>> START Exercise inputs
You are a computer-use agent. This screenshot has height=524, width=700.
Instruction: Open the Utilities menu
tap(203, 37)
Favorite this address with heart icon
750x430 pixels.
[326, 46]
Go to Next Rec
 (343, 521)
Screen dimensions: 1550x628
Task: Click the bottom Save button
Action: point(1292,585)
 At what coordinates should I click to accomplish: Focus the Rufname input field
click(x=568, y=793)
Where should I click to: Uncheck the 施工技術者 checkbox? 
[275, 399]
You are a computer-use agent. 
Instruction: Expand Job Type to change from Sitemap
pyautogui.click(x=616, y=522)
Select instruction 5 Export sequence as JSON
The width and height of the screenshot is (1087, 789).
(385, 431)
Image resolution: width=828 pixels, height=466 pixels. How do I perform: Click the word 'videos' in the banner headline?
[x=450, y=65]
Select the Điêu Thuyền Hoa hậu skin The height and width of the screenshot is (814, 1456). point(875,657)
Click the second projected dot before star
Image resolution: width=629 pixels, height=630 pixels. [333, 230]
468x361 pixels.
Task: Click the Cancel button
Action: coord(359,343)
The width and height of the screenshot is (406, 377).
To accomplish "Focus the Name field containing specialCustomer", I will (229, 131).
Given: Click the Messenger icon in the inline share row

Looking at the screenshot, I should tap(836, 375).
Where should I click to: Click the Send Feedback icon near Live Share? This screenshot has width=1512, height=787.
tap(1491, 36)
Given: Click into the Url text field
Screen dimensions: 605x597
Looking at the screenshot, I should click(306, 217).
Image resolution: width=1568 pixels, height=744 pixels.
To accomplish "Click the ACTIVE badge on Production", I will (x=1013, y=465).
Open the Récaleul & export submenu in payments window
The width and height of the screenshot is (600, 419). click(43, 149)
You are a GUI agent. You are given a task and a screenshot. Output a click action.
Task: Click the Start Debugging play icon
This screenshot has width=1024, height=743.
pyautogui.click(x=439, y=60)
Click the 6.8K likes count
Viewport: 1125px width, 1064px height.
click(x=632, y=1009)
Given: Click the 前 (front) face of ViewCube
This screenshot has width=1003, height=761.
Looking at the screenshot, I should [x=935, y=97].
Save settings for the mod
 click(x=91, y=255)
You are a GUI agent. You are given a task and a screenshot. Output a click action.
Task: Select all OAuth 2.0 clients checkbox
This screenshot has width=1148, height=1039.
>> END Exercise inputs
> [What to work on]: Repeat all of the lines above word for word.

> [Complete output]:
You are a computer-use agent. This screenshot has height=524, width=700.
Instruction: Open the Utilities menu
tap(203, 37)
Favorite this address with heart icon
750x430 pixels.
[326, 46]
Go to Next Rec
 (343, 521)
Screen dimensions: 1550x628
Task: Click the bottom Save button
Action: point(1292,585)
 At what coordinates should I click to accomplish: Focus the Rufname input field
click(x=568, y=793)
Where should I click to: Uncheck the 施工技術者 checkbox? 
[275, 399]
You are a computer-use agent. 
Instruction: Expand Job Type to change from Sitemap
pyautogui.click(x=616, y=522)
Select instruction 5 Export sequence as JSON
The width and height of the screenshot is (1087, 789).
(385, 431)
Image resolution: width=828 pixels, height=466 pixels. How do I perform: Click the word 'videos' in the banner headline?
[x=450, y=65]
Select the Điêu Thuyền Hoa hậu skin The height and width of the screenshot is (814, 1456). point(875,657)
Click the second projected dot before star
Image resolution: width=629 pixels, height=630 pixels. [333, 230]
468x361 pixels.
Task: Click the Cancel button
Action: coord(359,343)
The width and height of the screenshot is (406, 377).
To accomplish "Focus the Name field containing specialCustomer", I will (229, 131).
Given: Click the Messenger icon in the inline share row

Looking at the screenshot, I should tap(836, 375).
Where should I click to: Click the Send Feedback icon near Live Share? This screenshot has width=1512, height=787.
tap(1491, 36)
Given: Click into the Url text field
Screen dimensions: 605x597
Looking at the screenshot, I should click(306, 217).
Image resolution: width=1568 pixels, height=744 pixels.
To accomplish "Click the ACTIVE badge on Production", I will (x=1013, y=465).
Open the Récaleul & export submenu in payments window
The width and height of the screenshot is (600, 419). click(43, 149)
You are a GUI agent. You are given a task and a screenshot. Output a click action.
Task: Click the Start Debugging play icon
This screenshot has width=1024, height=743.
pyautogui.click(x=439, y=60)
Click the 6.8K likes count
Viewport: 1125px width, 1064px height.
click(x=632, y=1009)
Given: Click the 前 (front) face of ViewCube
This screenshot has width=1003, height=761.
Looking at the screenshot, I should [x=935, y=97].
Save settings for the mod
 click(x=91, y=255)
You are a GUI agent. You are given a task and a screenshot. Output a click action.
Task: Select all OAuth 2.0 clients checkbox
This screenshot has width=1148, height=1039.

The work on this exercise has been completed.